To prove that a positive integer n is even if and only if 7n + 4 is even, we will break this down into two parts: the ‘if’ part and the ‘only if’ part.
If n is even, then 7n + 4 is even
Suppose n is an even positive integer. By definition, this means there exists some integer k such that n = 2k.
Now, substituting this into the expression 7n + 4:
7n + 4 = 7(2k) + 4 = 14k + 4 = 2(7k + 2)
Since the expression 7k + 2 is an integer (as both 7k and 2 are integers), we can see that 7n + 4 is clearly a multiple of 2. Hence, 7n + 4 is even.
If 7n + 4 is even, then n is even
Now, let’s assume that 7n + 4 is an even integer. This means that there exists some integer m such that:
7n + 4 = 2m
Rearranging this gives:
7n = 2m – 4
Factoring out a 2 from the right side:
7n = 2(m – 2)
To isolate n, we divide both sides by 7:
n = (2(m – 2))/7
For n to be an integer, 2(m – 2) must be divisible by 7. Now we need to examine the form of 2(m – 2). Because it is an even number (since it is clearly a multiple of 2), if it is divisible by 7, we consider what kind of integer m – 2 could be.

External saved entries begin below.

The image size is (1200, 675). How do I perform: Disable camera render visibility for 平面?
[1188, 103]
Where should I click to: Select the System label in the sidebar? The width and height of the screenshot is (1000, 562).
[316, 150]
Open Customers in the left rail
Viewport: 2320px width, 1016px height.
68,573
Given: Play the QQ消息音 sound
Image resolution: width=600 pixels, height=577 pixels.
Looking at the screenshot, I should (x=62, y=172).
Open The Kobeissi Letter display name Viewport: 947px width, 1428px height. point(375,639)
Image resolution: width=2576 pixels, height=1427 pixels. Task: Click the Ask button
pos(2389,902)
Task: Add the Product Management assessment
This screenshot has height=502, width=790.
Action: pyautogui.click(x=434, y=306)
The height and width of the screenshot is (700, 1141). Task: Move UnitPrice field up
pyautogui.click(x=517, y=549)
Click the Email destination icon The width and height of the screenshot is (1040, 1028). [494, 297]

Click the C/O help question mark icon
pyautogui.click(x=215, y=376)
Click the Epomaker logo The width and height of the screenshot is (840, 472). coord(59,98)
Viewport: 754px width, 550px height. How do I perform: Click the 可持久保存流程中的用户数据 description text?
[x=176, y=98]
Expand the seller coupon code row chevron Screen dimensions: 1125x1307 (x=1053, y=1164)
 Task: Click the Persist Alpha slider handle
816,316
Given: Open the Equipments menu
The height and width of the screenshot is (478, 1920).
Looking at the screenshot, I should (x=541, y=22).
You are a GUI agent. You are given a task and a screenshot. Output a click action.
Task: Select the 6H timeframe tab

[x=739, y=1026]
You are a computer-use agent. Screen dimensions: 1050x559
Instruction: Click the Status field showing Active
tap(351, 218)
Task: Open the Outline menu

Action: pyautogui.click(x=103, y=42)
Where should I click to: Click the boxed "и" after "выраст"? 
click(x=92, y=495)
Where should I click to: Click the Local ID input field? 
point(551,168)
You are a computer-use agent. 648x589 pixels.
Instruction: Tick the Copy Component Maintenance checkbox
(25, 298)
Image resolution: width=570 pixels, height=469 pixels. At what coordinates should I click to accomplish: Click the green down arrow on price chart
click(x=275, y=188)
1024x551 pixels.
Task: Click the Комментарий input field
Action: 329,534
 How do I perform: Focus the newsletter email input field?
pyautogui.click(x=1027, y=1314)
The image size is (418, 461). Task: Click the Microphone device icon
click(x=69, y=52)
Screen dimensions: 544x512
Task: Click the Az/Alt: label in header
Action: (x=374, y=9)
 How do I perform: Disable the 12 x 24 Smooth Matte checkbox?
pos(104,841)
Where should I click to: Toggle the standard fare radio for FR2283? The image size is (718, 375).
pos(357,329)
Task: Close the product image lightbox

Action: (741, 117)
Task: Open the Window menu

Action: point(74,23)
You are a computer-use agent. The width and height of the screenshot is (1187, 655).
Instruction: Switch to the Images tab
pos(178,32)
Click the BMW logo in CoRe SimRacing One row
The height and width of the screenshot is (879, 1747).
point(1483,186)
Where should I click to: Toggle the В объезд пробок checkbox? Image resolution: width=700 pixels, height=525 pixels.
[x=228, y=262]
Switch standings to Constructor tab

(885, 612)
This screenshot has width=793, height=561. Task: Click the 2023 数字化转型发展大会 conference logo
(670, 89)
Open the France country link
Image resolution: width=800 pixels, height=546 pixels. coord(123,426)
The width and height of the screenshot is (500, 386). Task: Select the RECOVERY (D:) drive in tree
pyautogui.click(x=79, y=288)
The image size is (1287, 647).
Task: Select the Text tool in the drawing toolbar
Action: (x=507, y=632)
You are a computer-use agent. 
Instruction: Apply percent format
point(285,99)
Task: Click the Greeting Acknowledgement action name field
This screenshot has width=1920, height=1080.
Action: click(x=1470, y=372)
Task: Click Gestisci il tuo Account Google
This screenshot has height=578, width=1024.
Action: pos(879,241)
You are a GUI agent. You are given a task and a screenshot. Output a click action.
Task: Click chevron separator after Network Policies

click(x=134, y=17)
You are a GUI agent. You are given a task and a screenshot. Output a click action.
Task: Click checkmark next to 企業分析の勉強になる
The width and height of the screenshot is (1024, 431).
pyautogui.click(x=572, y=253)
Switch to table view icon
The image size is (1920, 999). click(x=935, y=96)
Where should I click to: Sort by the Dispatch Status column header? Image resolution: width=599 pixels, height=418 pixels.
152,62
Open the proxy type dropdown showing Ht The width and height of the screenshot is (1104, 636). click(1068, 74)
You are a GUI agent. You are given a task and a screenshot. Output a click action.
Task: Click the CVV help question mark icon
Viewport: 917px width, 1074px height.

Note that for n to be an integer, (m – 2) must be such that multiplying by 2 and dividing by 7 yields an integer. Thus, n is an integer whenever m – 2 is even, which implies that m must also be even. Therefore, resulting from this condition keeps m to be even, 7n + 4 being even indicates that n must also be even.
Thus, we have shown both directions of the proof: if n is even, then 7n + 4 is even; and if 7n + 4 is even, then n is even. Therefore, we conclude:
n is even if and only if 7n + 4 is even.